In a nutshell, probate is the manner by which the court recognizes the death of a person who owns properties and authorizes another to handle its administration.
The process begins by filing an application for probate before the appropriate Texas court. After this filing, the law allows a two week waiting period before a hearing on the probate application starts. During this period, the county clerk will order the posting of notices to inform the public of the probate application. Absent any protest, the court will move forward with the probate proceedings for the administration and recognition of the validity of the Will.
In the course of the proceedings, the court will appoint an executor or administrator to oversee the estate. The law attaches important duties to this designation; accordingly, the court will determine the qualifications of those to be appointed as executors or administrators of the estate.
With the complexities attendant to these proceedings, it is highly advisable to hire the services of an experienced Texas probate attorney to facilitate the process.
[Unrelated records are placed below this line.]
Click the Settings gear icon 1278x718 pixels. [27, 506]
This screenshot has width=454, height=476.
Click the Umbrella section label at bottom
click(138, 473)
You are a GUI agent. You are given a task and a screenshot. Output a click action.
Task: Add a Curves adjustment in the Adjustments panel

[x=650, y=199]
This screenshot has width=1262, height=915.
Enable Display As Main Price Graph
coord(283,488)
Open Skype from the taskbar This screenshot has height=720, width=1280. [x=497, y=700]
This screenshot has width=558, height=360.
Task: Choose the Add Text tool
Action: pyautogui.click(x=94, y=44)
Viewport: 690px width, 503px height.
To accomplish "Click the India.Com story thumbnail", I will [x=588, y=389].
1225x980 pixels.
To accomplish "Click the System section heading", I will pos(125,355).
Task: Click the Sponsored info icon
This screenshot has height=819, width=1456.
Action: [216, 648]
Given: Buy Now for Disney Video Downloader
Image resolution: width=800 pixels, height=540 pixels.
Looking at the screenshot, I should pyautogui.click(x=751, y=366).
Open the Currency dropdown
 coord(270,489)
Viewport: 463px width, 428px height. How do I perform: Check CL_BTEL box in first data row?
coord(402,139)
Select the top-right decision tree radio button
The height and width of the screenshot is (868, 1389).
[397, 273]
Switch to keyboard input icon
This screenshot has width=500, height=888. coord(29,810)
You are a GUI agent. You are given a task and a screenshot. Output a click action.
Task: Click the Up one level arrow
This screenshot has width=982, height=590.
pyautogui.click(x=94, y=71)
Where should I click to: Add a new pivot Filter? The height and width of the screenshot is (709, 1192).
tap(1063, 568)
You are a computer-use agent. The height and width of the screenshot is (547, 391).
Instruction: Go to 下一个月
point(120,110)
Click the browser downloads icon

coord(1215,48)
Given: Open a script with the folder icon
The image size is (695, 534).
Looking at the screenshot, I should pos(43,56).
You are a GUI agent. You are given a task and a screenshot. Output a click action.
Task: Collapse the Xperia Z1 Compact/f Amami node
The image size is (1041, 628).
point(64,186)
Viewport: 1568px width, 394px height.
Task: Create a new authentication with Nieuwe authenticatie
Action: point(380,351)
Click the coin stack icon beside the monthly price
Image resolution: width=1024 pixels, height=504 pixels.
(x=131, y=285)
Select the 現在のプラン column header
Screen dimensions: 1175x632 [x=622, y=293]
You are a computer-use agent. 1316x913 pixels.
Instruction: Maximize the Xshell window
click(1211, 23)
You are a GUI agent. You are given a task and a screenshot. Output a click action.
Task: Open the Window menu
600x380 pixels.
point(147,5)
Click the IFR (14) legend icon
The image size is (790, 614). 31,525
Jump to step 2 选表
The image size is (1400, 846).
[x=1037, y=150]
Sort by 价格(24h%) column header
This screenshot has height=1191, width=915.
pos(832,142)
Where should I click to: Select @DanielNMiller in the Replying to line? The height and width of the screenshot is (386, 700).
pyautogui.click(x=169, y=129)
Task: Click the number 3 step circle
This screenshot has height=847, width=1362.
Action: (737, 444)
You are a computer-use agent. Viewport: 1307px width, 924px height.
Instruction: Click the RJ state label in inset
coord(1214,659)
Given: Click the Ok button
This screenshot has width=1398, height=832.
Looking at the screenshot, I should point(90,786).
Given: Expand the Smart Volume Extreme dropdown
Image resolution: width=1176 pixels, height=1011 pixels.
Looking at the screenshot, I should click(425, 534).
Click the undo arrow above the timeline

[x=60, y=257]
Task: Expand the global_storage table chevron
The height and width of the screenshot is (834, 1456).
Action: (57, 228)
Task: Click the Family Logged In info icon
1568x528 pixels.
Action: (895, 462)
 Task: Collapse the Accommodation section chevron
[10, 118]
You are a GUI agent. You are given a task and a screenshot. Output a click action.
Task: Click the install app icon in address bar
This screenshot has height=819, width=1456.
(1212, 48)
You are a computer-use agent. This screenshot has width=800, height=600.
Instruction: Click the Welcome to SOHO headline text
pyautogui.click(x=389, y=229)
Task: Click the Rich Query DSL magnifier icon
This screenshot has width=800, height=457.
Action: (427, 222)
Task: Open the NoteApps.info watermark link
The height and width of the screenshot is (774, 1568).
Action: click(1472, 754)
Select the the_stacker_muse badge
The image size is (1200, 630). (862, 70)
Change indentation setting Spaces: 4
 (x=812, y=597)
Wills and Trusts are essentially a set of finely drafted instructions which will assist your executor/trix or Trustee in the distribution of your assets upon your death or in the case of trusts, your incapacity or death. Some Trusts can even begin while the person forming the Trust is living and that person can even be Trustee until his or her death occurs. There are many different types of Trusts and Wills that can be drafted and many different types of provisions that can be added to a Trust or Will to protect the distribution of the person’s estate. Having a Will that is drafted properly can be an effective way to ensure that your assets are distributed to the proper beneficiary(ies) according to your wishes. Also, as stated above, as a part of the Will, an executor/executrix will need to be named, who will be in charge of filing for probate and distributing the assets of your estate as named. The Will lawyers and Trust lawyers of WAGNON LAW GROUP, PLLC, are dedicated to helping you protect your assets and your estate and in distributing your assets to the appropriate individual(s).
At WAGNON LAW GROUP, PLLC, our attorneys can construct your Will and Trust to ensure that your will is distributed as well as assets being properly transferred into the Trust that you establish.
Our firm can handle the creation of:
- Simple Wills
- Living Wills
- Complex Wills, including tax saving provisions
- Revocable and Irrevocable Trusts
- Charitable Trusts
- Special Needs Trusts
- Pet Trusts
- Gun Trusts
- Durable Powers of Attorney
- Medical Directives
- Affidavits of Heirship
- Small Estate Planning
- Large Estate Planning
Our probate attorneys and estate planning attorneys will work meticulously to craft an estate plan that will keep your current and long-term best interests in mind, and we will allow you to be secure in mind that your loved ones will be provided for. Careful planning at an early stage in your life can save your family time and expense in the future.